When cancer spreads from one part of the body to another, it becomes even more deadly. It moves with stealth and can go undetected for months or years. But a new technology that uses "nano-flares" has the potential to catch these lurking, mobilized tumor cells early on. Today, scientists presented the latest advances in nano-flare technology as it applies to the detection of metastatic breast cancer cells.
The report was one of more than 10,000 at the 247th National Meeting & Exposition of the American Chemical Society (ACS). The meeting is taking place here through Thursday.
"We've taken perhaps the world's most important molecule, DNA, rearranged it into a spherical shape and modified it to detect specific molecules inside cells. These structures naturally enter cells and light up when they detect disease-causing molecules," said Chad Mirkin, Ph.D., who is collaborating with C. Shad Thaxton, M.D., Ph.D., to develop the new technology. "We're seeing if we can use nano-flares to create a new type of breast cancer diagnostic, and the early results are remarkable. Nano-flares could completely and radically change how we diagnose breast cancer."
Earlier is better when it comes to cancer detection, but sometimes, by the time a patient notices symptoms and visits a doctor, the first tumor has already spread from its original location in the body to another. It has undergone "metastasis," a state that causes many deaths related to cancer. Cancer took the lives of more than 8 million people worldwide in 2012.
To catch breast cancer -- and possibly other types of cancers -- earlier, the research groups built upon Mirkin's ongoing program that kicked off in the 1990s with the invention of "spherical nucleic acids" (SNAs). SNAs are usually made out of a gold nanoparticle core covered with densely packed, short strands of DNA.
"We thought that if we could get large amounts of nucleic acids to go inside cells, we could manipulate and measure things inside cells," said Mirkin, of Northwestern University. "Most people said we were wasting our time, but then out of curiosity, we put these particles in cell culture. Not only did we find that they go in, they went in better than any material known to man."
Taking advantage of their ability to enter cells easily, Mirkin's group set out to turn SNAs into a diagnostic tool -- the nano-flare. Recently, he and Thaxton designed these particles, which enter circulating healthy and unhealthy cells in blood samples, but light up only inside breast cancer cells.
"Nano-flares can detect just a few cancer cells in a sea of healthy cells," Mirkin said. "That's important because when cancer spreads, only a few cells may break off from the original tumor and go into the bloodstream.

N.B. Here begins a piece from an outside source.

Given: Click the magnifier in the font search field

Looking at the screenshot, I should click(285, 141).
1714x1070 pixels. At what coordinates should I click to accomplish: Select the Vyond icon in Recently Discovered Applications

An added bonus of these particles is that scientists may be able to sample the live cancerous cells and figure out what therapies they might respond to."
The groups have successfully tested the nano-flares' ability to identify metastatic breast cancer cells in blood samples from animals and are currently experimenting with human samples.
"If the work pans out, a commercial diagnostic test could be available in the near future," Thaxton said.
In addition to diagnostics, it turns out nano-flares can be used to perform other unique and valuable tasks.
"Nano-flares represent the only way to measure genetic content in live cells," Mirkin said. This kind of real-time observation could be useful in many areas of research and could lead to clinical advances. For example, using nano-flares, scientists can see how drugs target different genes. This would help them develop better treatments. One company, Millipore, has already commercialized the particles for use in research labs under the name SmartFlaresTM and offers more than 1,200 variations.
For the breast cancer detection work, Mirkin and Thaxton recognized funding from the Centers of Cancer Nanotechnology Excellence and the National Cancer Institute.